[Excerpt from a dataset]
☆ ☆ ☆
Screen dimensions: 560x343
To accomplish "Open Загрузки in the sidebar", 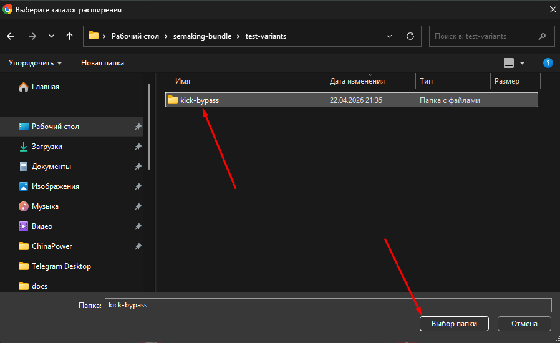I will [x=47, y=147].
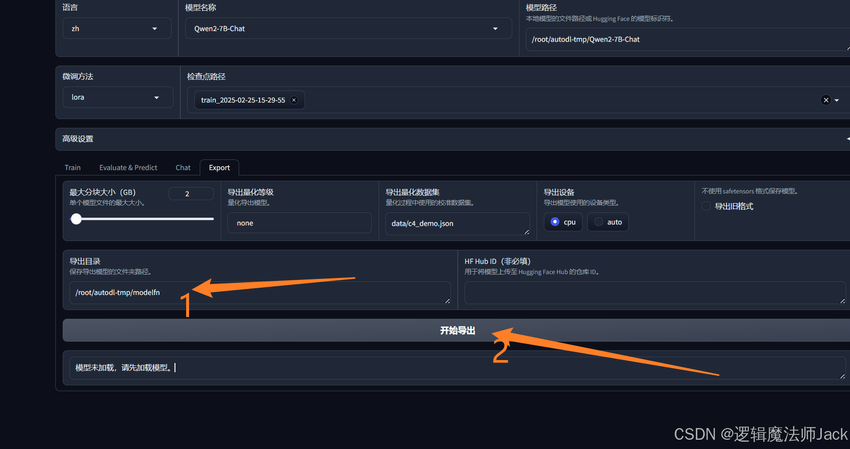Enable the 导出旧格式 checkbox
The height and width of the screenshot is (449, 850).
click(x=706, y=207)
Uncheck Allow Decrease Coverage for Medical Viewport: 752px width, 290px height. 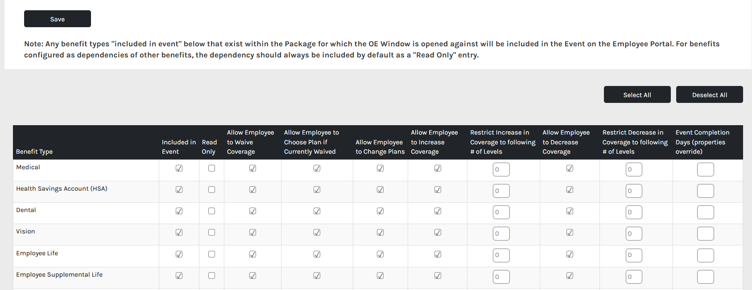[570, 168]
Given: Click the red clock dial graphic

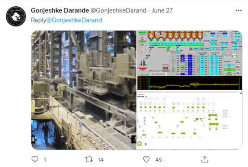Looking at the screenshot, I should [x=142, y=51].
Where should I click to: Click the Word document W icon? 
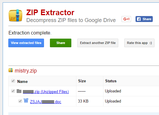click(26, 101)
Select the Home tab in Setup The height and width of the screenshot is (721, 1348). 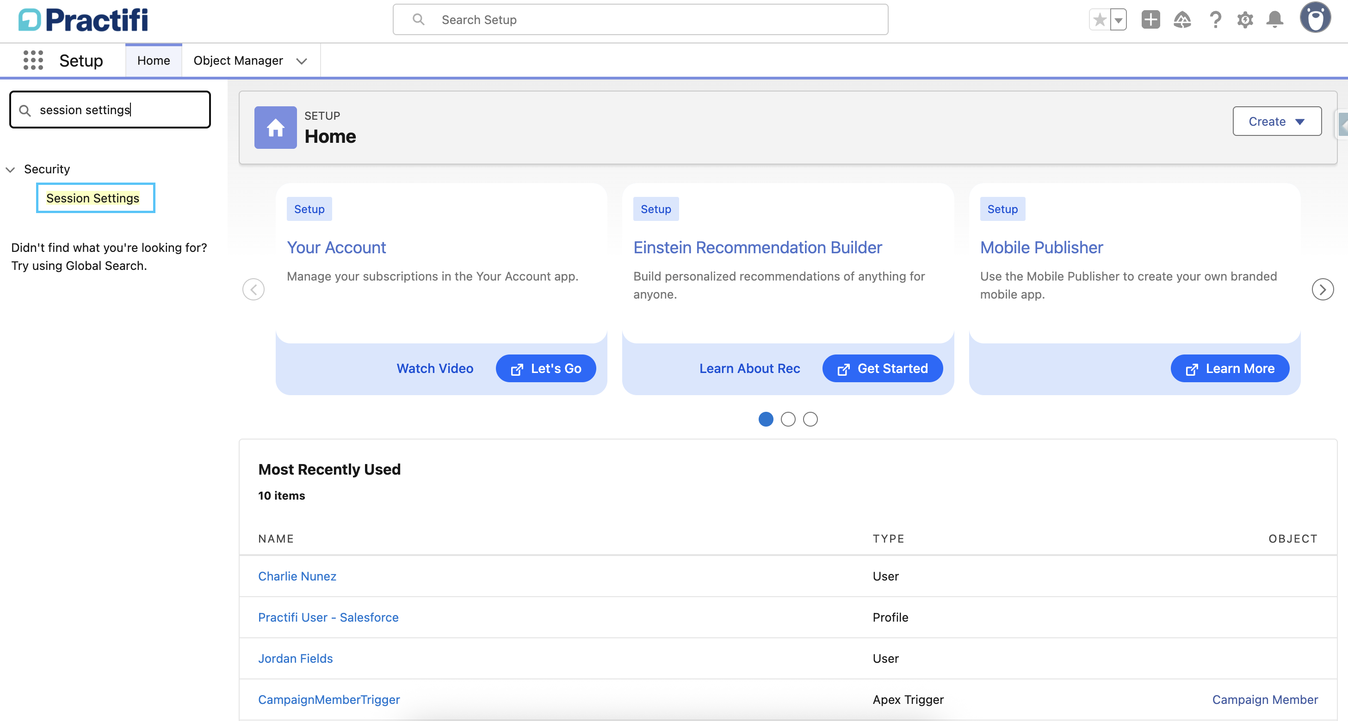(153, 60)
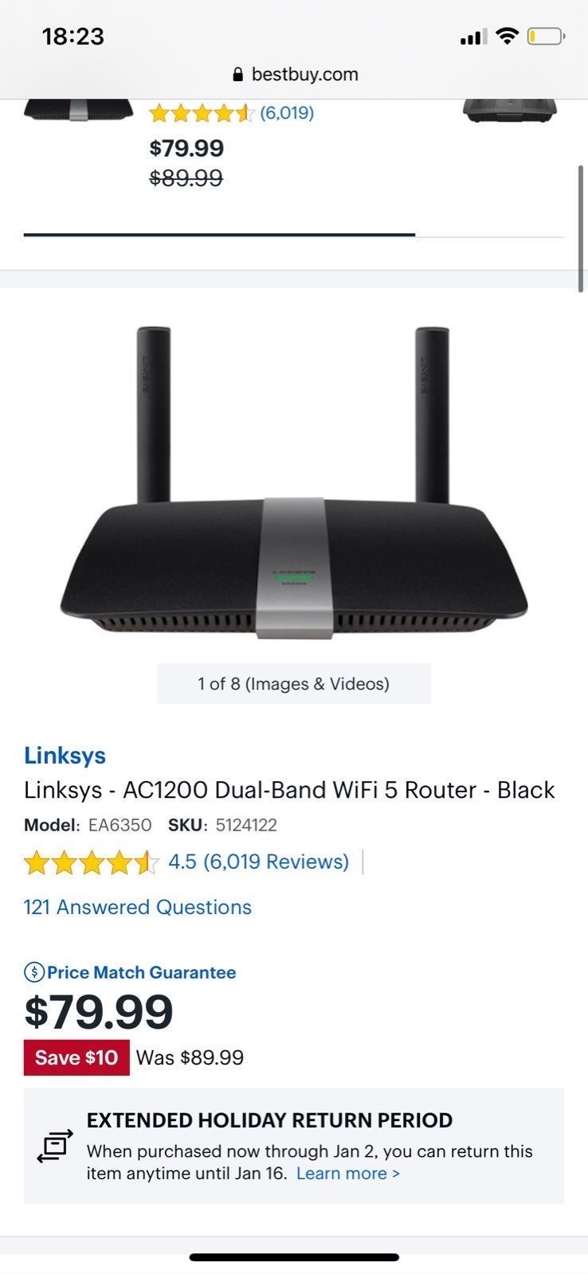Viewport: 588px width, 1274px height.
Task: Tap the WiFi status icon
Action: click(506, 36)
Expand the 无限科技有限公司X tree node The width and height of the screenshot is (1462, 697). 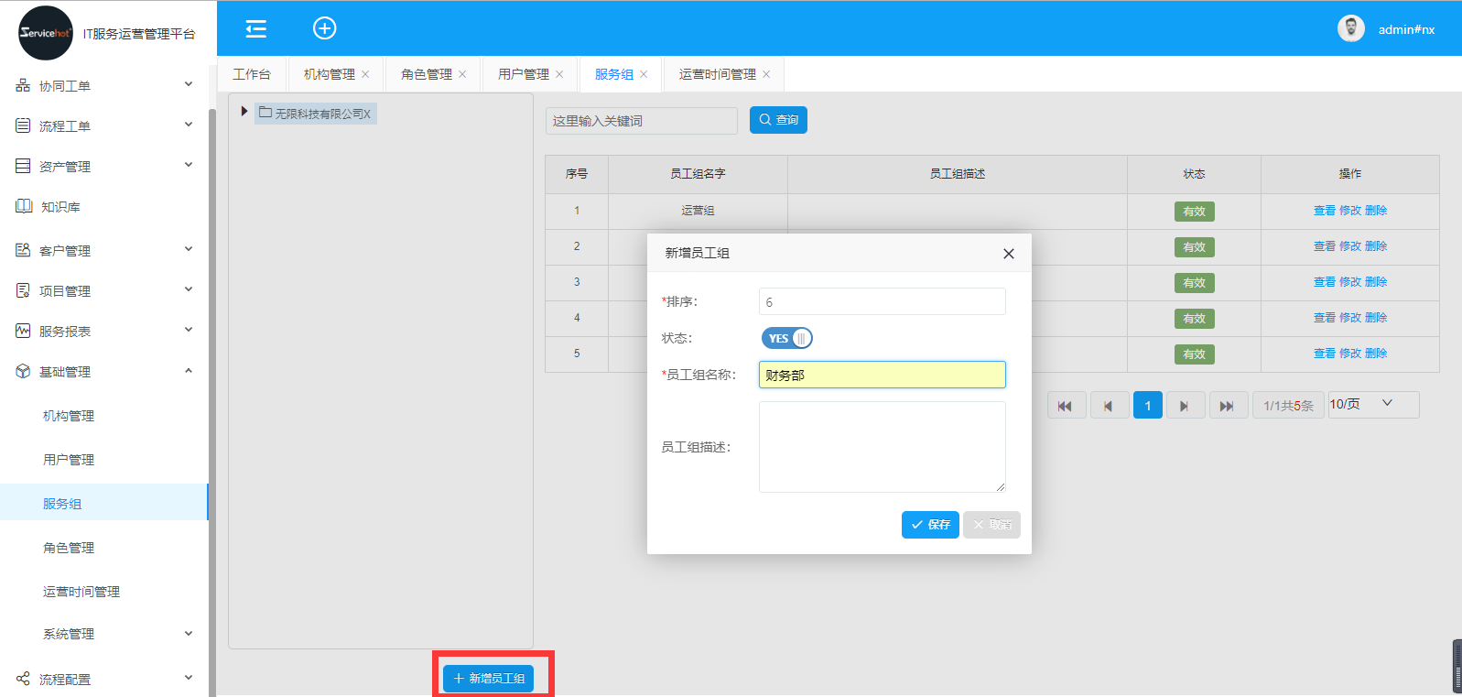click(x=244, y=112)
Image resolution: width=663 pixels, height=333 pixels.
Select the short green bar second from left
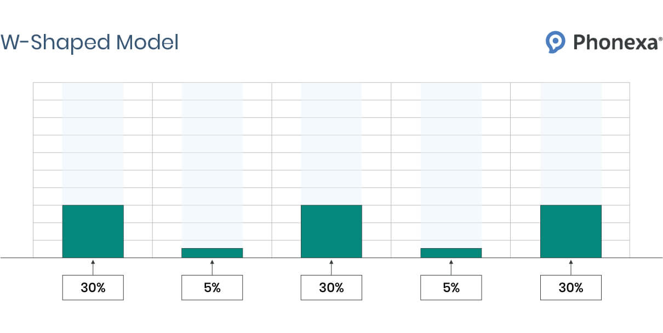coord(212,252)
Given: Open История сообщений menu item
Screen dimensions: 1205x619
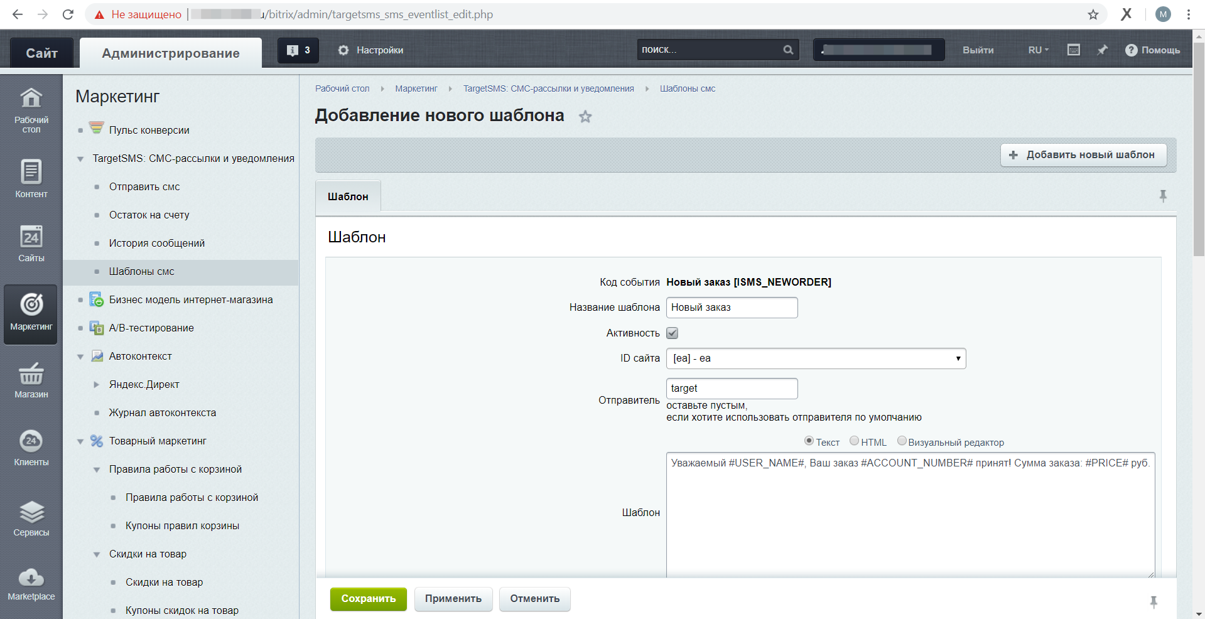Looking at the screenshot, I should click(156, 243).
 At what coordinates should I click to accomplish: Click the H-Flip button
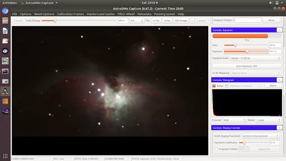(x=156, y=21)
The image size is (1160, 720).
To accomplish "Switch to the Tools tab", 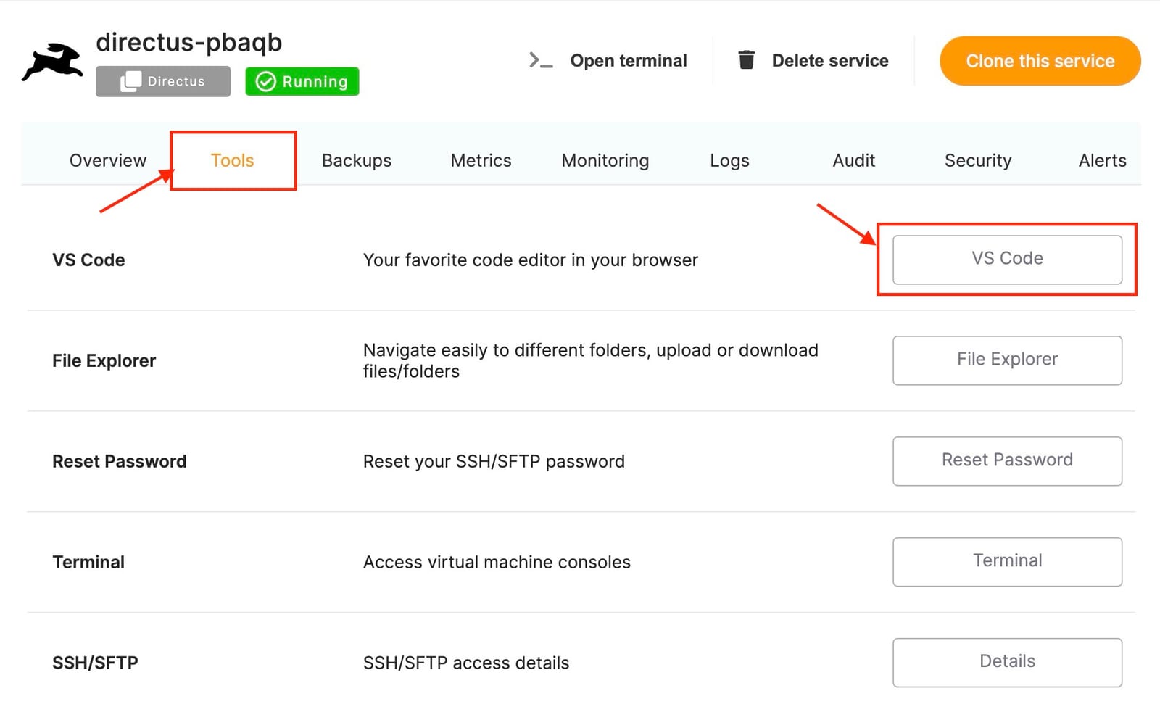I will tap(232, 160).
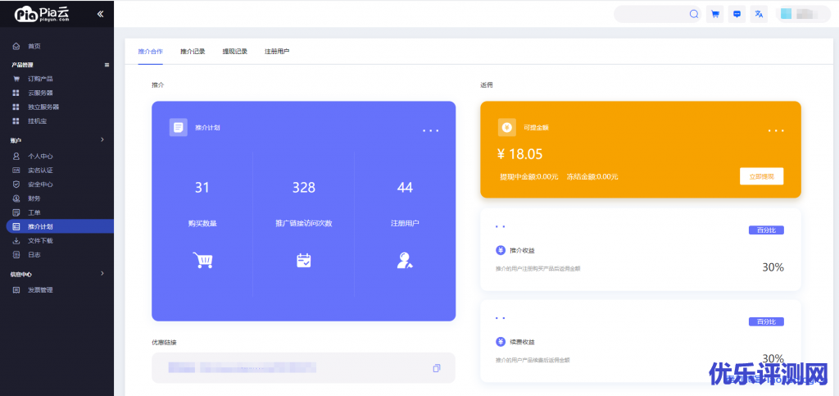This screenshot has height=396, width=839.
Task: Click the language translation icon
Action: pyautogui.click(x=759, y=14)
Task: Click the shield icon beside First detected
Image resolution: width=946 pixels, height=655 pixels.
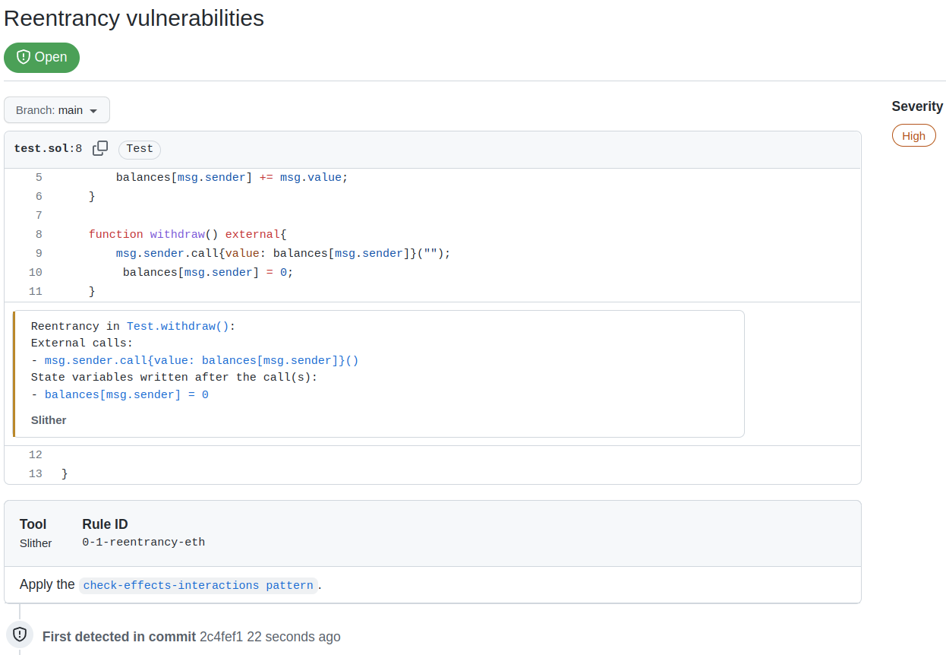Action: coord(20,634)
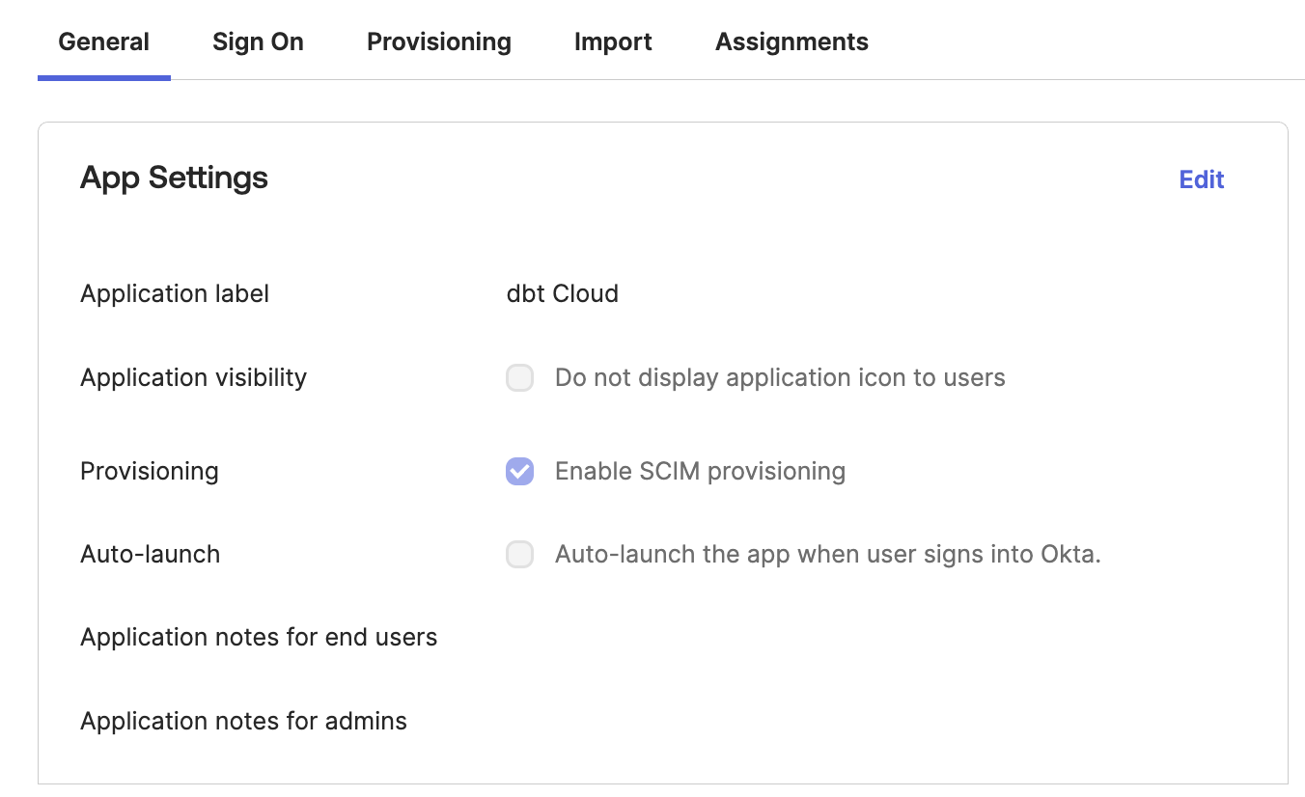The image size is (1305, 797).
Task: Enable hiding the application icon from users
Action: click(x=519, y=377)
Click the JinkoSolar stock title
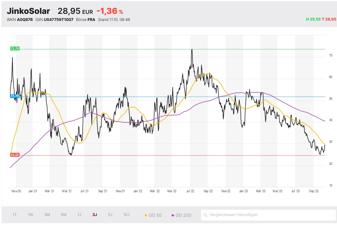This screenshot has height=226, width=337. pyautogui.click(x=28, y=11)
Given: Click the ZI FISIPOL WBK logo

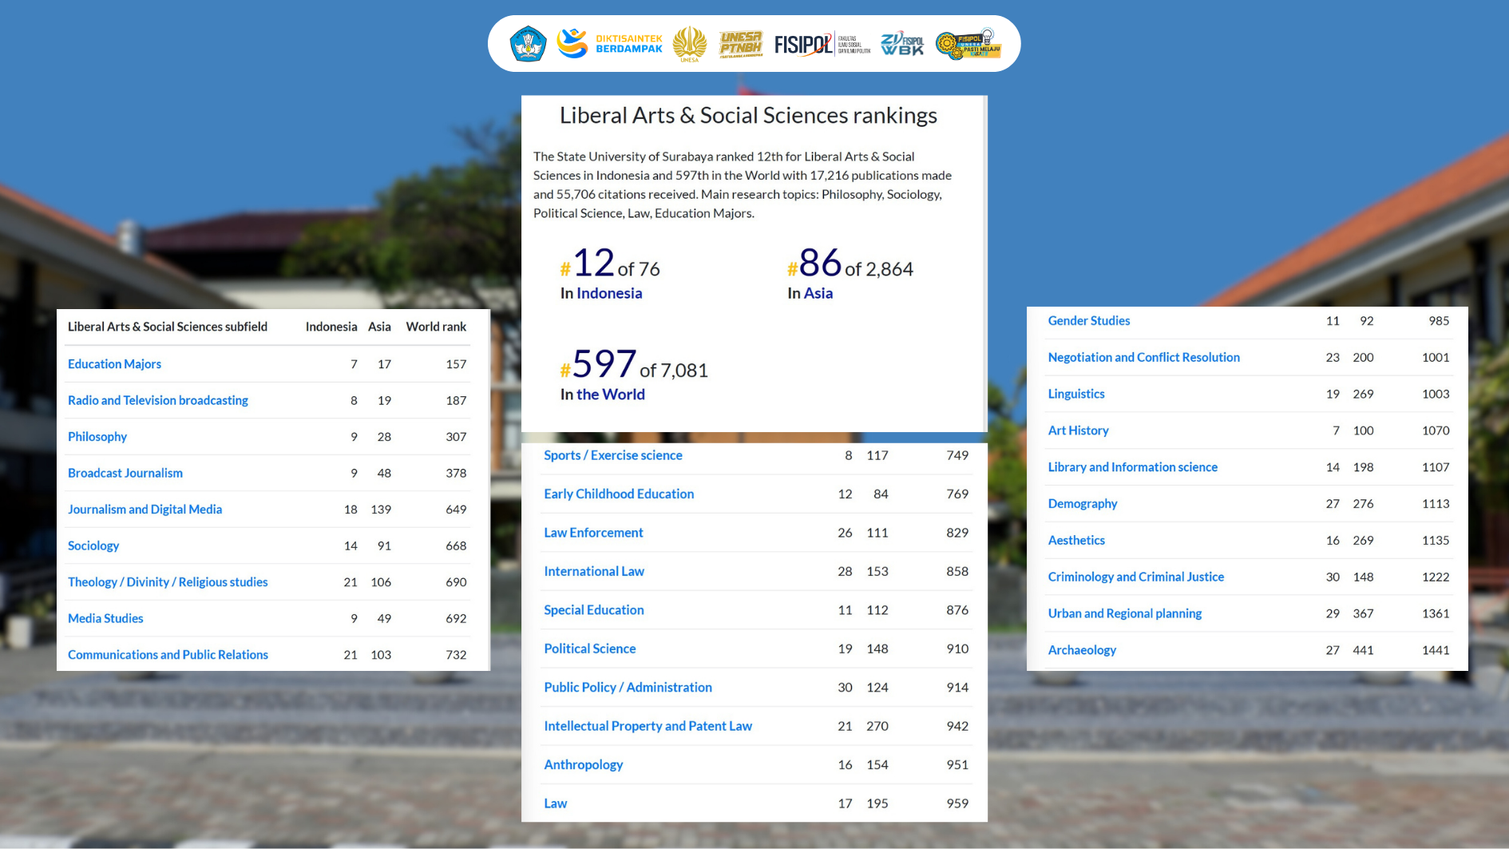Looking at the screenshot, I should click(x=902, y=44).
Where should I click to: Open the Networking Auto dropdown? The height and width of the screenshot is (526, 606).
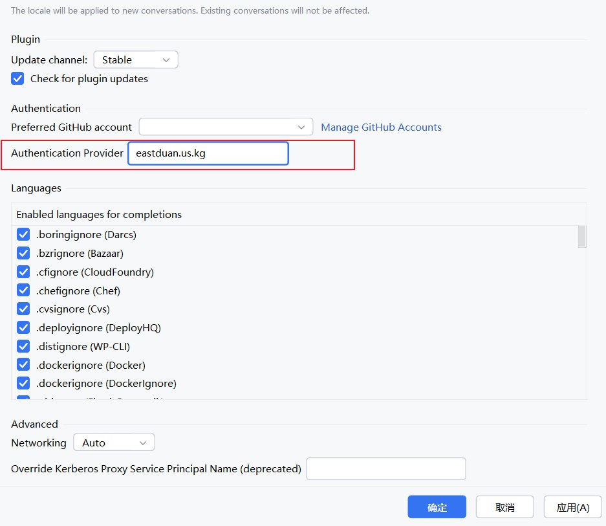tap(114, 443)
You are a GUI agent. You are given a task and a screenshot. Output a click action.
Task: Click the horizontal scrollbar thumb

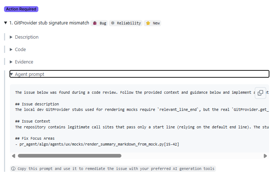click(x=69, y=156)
☆ ☆ ☆
→ **WRITTEN INSTRUCTION**
Rewrite the records from the line with "Task: Click the shield" up to and including the line with "Looking at the screenshot, I should click(x=902, y=44).", replacing "stock title" with "share price heading" and keeping everything else unchanged. Leave the pictures out of your answer.

→ **SOLUTION TO THE PROBLEM**
Task: Click the shield icon beside First detected
Image resolution: width=946 pixels, height=655 pixels.
Action: coord(20,634)
The image size is (1305, 797).
Task: Enable hiding the application icon from users
Action: click(x=519, y=377)
Click the JinkoSolar share price heading
This screenshot has height=226, width=337. pyautogui.click(x=28, y=11)
Given: Click the ZI FISIPOL WBK logo

Looking at the screenshot, I should click(x=902, y=44).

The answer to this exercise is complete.